As the threat of the overturning of Roe V. Wade looms, many of us have been thinking hard about our and our loved ones’ rights and wellbeing. Part of that is honoring a person’s right to seek support both when they decide to have a baby and when they decide not to.
For Black women, this era is a particularly fraught one when considering autonomy and respect. When Black Americans do decide to have babies, they often do so at their own risk. Black women live with the highest rates of death and risk and face persistent racism and misogyny from within the medical system. According to the CDC, “Black women are three times more likely to die from a pregnancy-related cause than White women. Multiple factors contribute to these disparities, such as variation in quality healthcare, underlying chronic conditions, structural racism, and implicit bias.” Celebrities such as Beyoncé and Serena Williams have all spoken out about the mistreatment they survived giving birth that nearly took their lives.
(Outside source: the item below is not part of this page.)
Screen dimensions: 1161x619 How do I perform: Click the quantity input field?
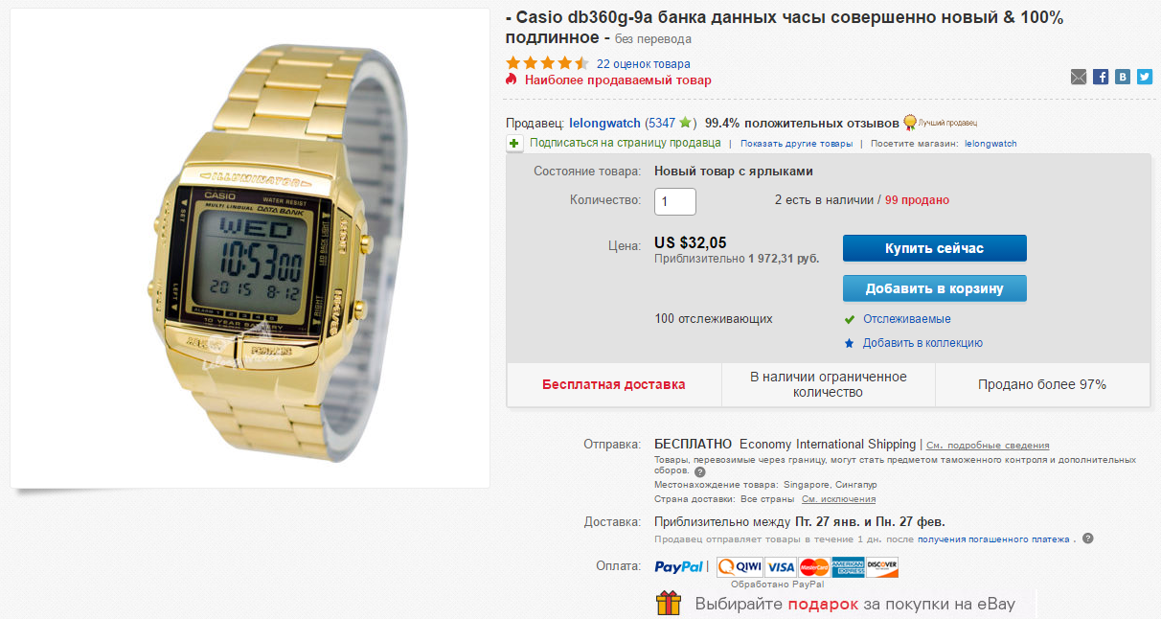(675, 201)
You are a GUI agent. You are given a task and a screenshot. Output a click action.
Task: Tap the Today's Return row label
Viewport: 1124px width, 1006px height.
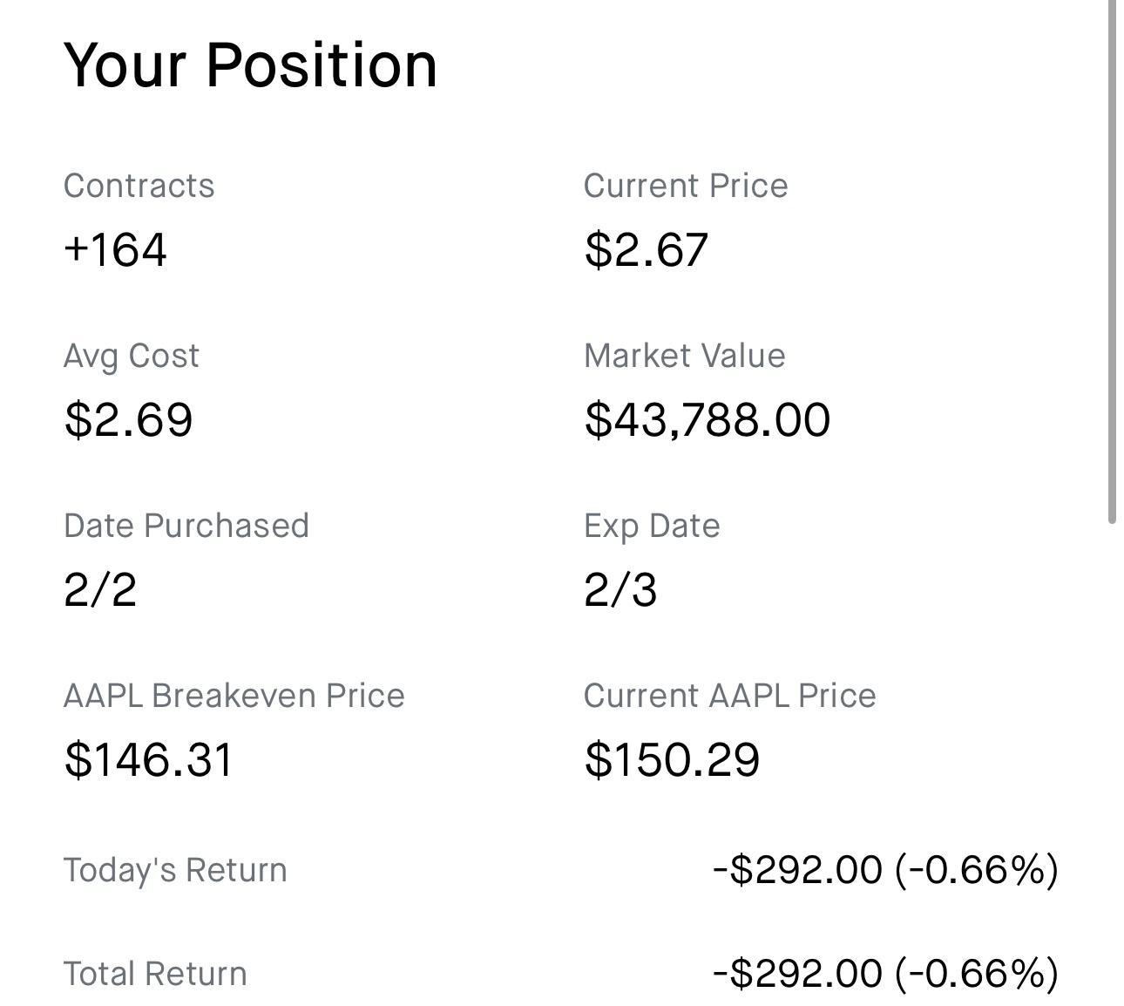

And when they decide to have abortions, the resistance to their decision is often racist. For that reason and others, it is imperative that those trained and invested in providing emotional and somatic support to people seeking abortions — known as abortion doulas or abortion companions — become a resource to those who need them. Birthing people and the networks that support them have existed for decades before us. Why shouldn’t the same support be available for Black women who opt out?
Abortion doulas, first off, can help combat the stigma and shame surrounding abortion access. After that, their responsibilities run the gamut, but mostly involve supporting a person who has decided to terminate a pregnancy for whatever reason. “Doula work is liberation work. You have to be someone who is willing to stand between the person that you’re assisting and the world because the world will have assumptions about that person who’s getting the abortion, and they’ll have assumptions about abortion laws and what abortion means and what it isn’t.” says Ka’Lyn Coghill, in a recent Mic article on how doula work is critical in the midst of many life transitions. Even in the wake of catastrophe, many Black doulas are looking to the work ahead to support their clients regardless of the supreme court ruling.
Zachi Brewster, a U.K.-based abortion doula spoke to me about why her and her peers’ work is more necessary than ever before. “We are providing space for people to have their experiences even though the abortion experience can hold so much stigma, even though there are so many limits to access and care,” she says. While Brewster works abroad, her sentiment is relevant globally right now. The state of abortion access is at risk not just in the U.S., but all over the world.
Doula or birth companionship work, though non-medical in nature, remains culturally critical to Black birthing people.
Women of color have always been a target in this context. Scholar Dorothy Roberts has written extensively about how birth, abortion, and family separation are all old tools of enslavement. “Throughout the first 400 years of this nation’s history, where breaking up families at the whim of enslavers was an integral part of the slavery institution. It was part of enslavement that white enslavers had authority over Black [families] and could therefore separate them whenever it was economically advantageous to them from the children’s parents,” said Roberts on the Truthout Podcast.
This history of trauma and pain shows up every day for Black abortion doulas, who witness firsthand when their clients lose access and information to the healthcare they deserve globally. “I struggle with the term ‘doula’ because it is neat and compact but [implies] a white feminism,” Brewester says, referring to the term’s roots in slavery. “After five years of doing this work, I'm still thinking through how I can use various terms for the work I do.” She now leans toward the word ‘companion,’ to avoid commodification of the role. She says it’s the title that most aligns with her values: to protect women during a time when they are vulnerable and often dismissed or disrespected.
Doula or companionship work, though a non-medical in nature, remains culturally critical to Black birthing people. An unjust healthcare system, Brewster says, informs us of who “qualifies” for care on a systemic level and also in our family structures, based on our identities and the things that happen to us. “It saddens me and it's also the reason that I became an abortion doula because I wanted to be someone that I needed,” she adds.
During these dark times, when women’s rights and autonomy are being debated, Black doulas across the world are looking to stand strong with their clients, no matter what the future holds. Black women doulas are seeking support and resources from their communities to make sure their services remain affordable for individuals in need. After all, it takes a village to dismantle an unjust system. “There is something that happens when I support Black people when there is an understanding of matriarchal and diasporic families that just is that doesn't need to be overexplained. That is why I started this. Those moments of understanding keep me here,” Brewster says.